Widersprüchlich ist, dass die Polizei um 18.06 Uhr im sozialen Netzwerk "X" schrieb: "Auf dem Stadiongelände suchten rivalisierende Fangruppen zunächst die Eskalation untereinander, gingen dann beim Einschreiten unserer Einsatzkräfte dazu über, diese vehement anzugreifen." Dazu sagt der für Fanangelegenheiten zuständige Eintracht-Vorstand Philipp Reschke: "Ich habe keine Information, die das bestätigen würde - von keiner Seite." Um 18.50 Uhr kommunizierte die Polizei an gleicher Stelle den angeblichen Angriff auf die Ordner. Auch in der späteren Pressemitteilung steht nichts von rivalisierenden Fangruppen.

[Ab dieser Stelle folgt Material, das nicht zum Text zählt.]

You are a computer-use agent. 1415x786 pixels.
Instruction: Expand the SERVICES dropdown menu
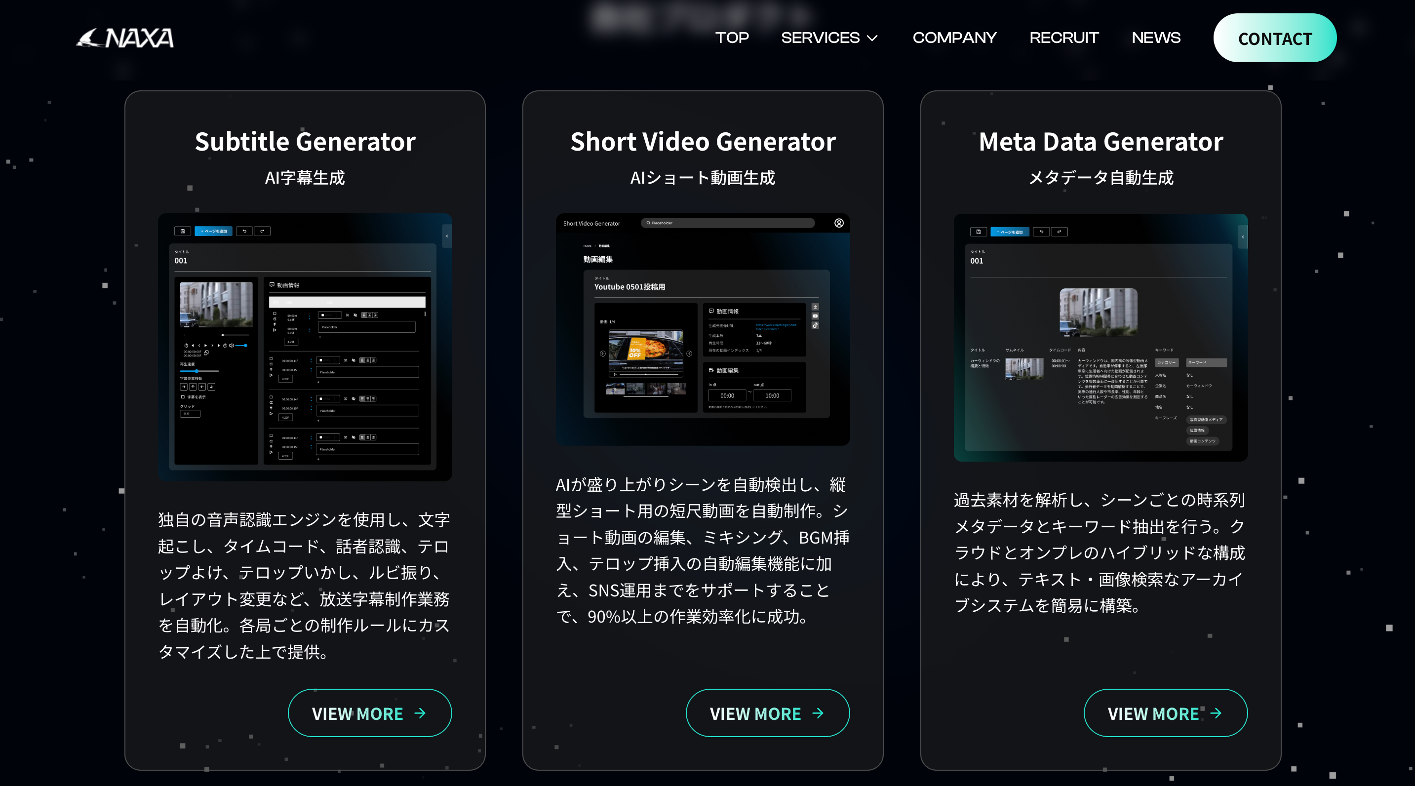click(x=829, y=38)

Die unterschiedlichen Ausführungen der Polizei zeigen, dass alle Aussagen rund um diesen finsteren Abend mit Vorsicht zu genießen sind. Für weitere Ermittlungen richtete die Polizei die Sonderkommission "SOKO2511" ein. Die Fanhilfe "Der 13. Mann" schreibt in einer Stellungnahme von einer "versuchten Festnahme durch eine zivil gekleidete Person". Nur Sekunden später hätte die Polizei "massiv den Bereich vor Block 40" betreten. Auch diese Schilderung lässt sich zur Stunde nicht verifizieren. Klar ist allein: Die Lage eskalierte rasch.

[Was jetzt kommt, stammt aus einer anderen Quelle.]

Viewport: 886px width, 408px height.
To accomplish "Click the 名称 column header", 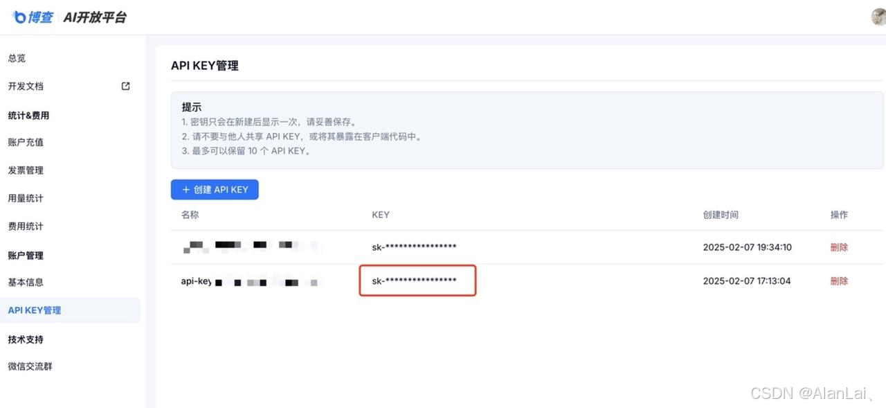I will [190, 215].
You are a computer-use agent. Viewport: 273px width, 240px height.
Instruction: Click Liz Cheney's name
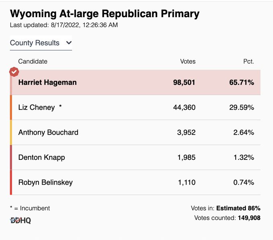[x=37, y=107]
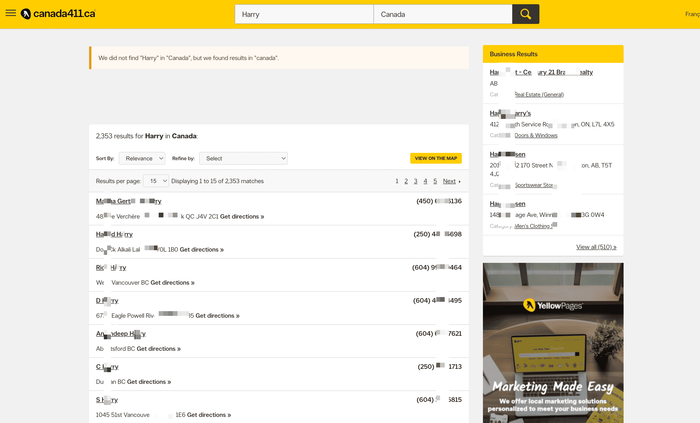Go to results page 2

pos(406,181)
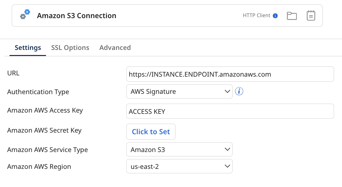Open the Authentication Type dropdown
Viewport: 342px width, 187px height.
click(x=179, y=91)
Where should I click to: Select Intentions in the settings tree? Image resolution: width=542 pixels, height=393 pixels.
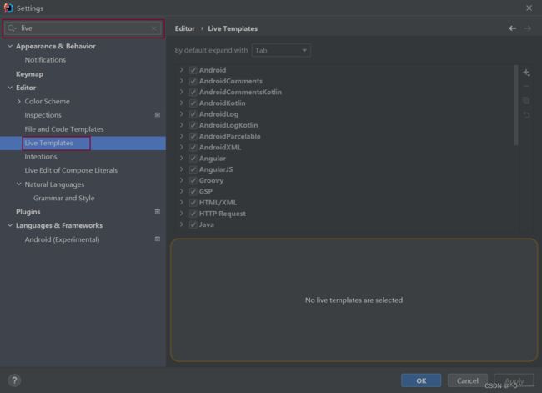tap(41, 157)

Fanhilfe spricht von sieben Schwerverletzten

Laut Polizei sei eine "mittlere zweistellige Zahl" an Beamten verletzt worden. Die Fanhilfe berichtet von "mindestens 70 verletzten Fans, davon sieben Schwerverletzte". Teilweise seien Fans bewusstlos die Treppen heruntergestürzt. Es gibt zahlreiche übereinstimmende Schilderungen, wonach ganz normale Fans, darunter auch Frauen und Kinder, Reizstoffe abbekamen und behandelt werden mussten. Das stellt die Strategie der von einem neuen Einsatzleiter geführten Polizei infrage. Wenn Unbeteiligte verletzt werden und beim Stadionbesuch Angst vor den Uniformierten haben, muss etwas gehörig schief gegangen sein. Nach dem Ausbau umfasst die Nordwestkurve 18.000 Stehplätze. Die große Mehrzahl der Fans, die dort stehen, ist friedlich.

Allerdings bietet die Eintracht auch Hunderten gewaltaffinen Ultras und Hooligans eine Heimat. Für verschiedene Vergehen musste der Klub 2022/23 eine Rekordstrafe in Höhe von 976.200 Euro zahlen. In der Conference League muss die Eintracht am letzten Gruppenspieltag ohne ihre Fans in Aberdeen auskommen. Diese Kollektivstrafe verhängte die UEFA, nachdem in Helsinki ein Spieler von einem Becher getroffen wurde und etliche Bengalos brannten. Der Verein verfolgt seit Jahren eine Strategie des Dialogs, um noch Schlimmeres zu verhindern. Nach den schweren Ausschreitungen steht der Klub allerdings mehr denn je in der Pflicht, kriminelle Gewalttäter ein für alle Mal auszusperren.

Zugleich müssen im Hintergrund alle Hebel in Bewegung gesetzt werden, um neuerliche Ausschreitungen beim kommenden Heimspiel in der Conference League gegen PAOK Saloniki zu verhindern. Nach den Rudelbildungen im Hinspiel birgt das Spiel sportlich einige Brisanz. Zu hoffen bleibt, dass es nur auf dem Rasen hoch hergehen wird und der Sport endlich wieder im Mittelpunkt steht.